Auf der Westautobahn (A1) blieben auf der schneeglatten Fahrbahn zahlreiche Schwerfahrzeuge hängen. Bei Oed kam es in Fahrtrichtung Salzburg in den frühen Morgenstunden zu kilometerlangen Staus. In der Gegenrichtung steckten die Fahrzeuglenker bei St. Christophen in einem kilometerlangen Stau fest.

Auch auf zahlreichen höher gelegenen Strassen musste aufgrund des Neuschnees Kettenpflicht für Schwerfahrzeuge verhängt werden. Betroffen davon waren unter anderem die Prager Bundesstrasse (B125) zwischen Gallneukirchen und Unterweitersdorf und die Gutensteiner Bundesstrasse (B21) über den Ochssattel.

Viele Autofahrer berichteten, dass einige LKW-Fahrer die verhängten Schneekettenpflichten ignorierten. Dadurch blieben die betroffenen Schwerfahrzeuge auf Steigungen hängen und stellten sich Quer.
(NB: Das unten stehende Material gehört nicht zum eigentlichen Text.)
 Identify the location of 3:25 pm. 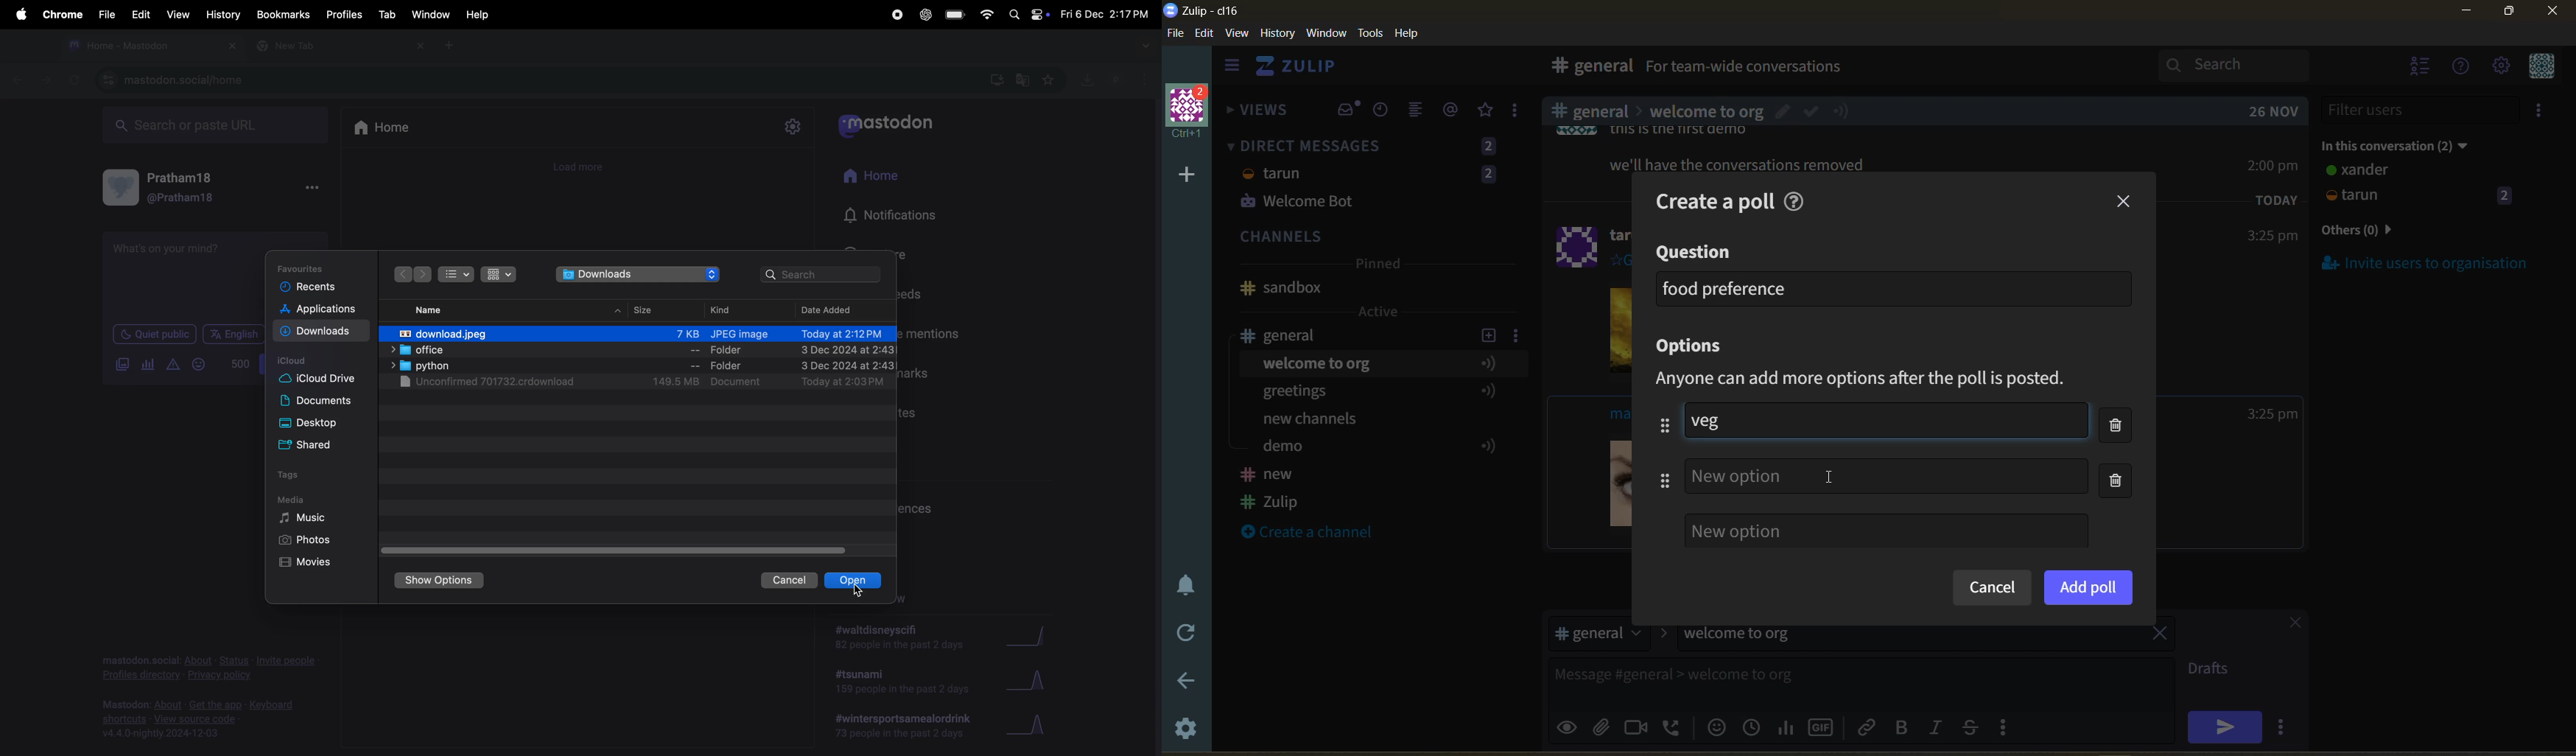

Bereits gestern in den Abendstunden musste die Südautobahn im Bereich Packabschnitt für längere Zeit gesperrt werden, da die Polizei die herrschende Kettenpflicht aufgrund der Verkehrssicherheit rigoros durchsetzen musste, berichtet Doris Pilz vom ARBÖ-Informationsdienst.

Eine Übersicht der aktuellen Passsperren und Kettenpflichten hat der ARBÖ auf der Orf-Teletext Seite 431 und im Internet unter www.verkehrsline.at zusammengestellt.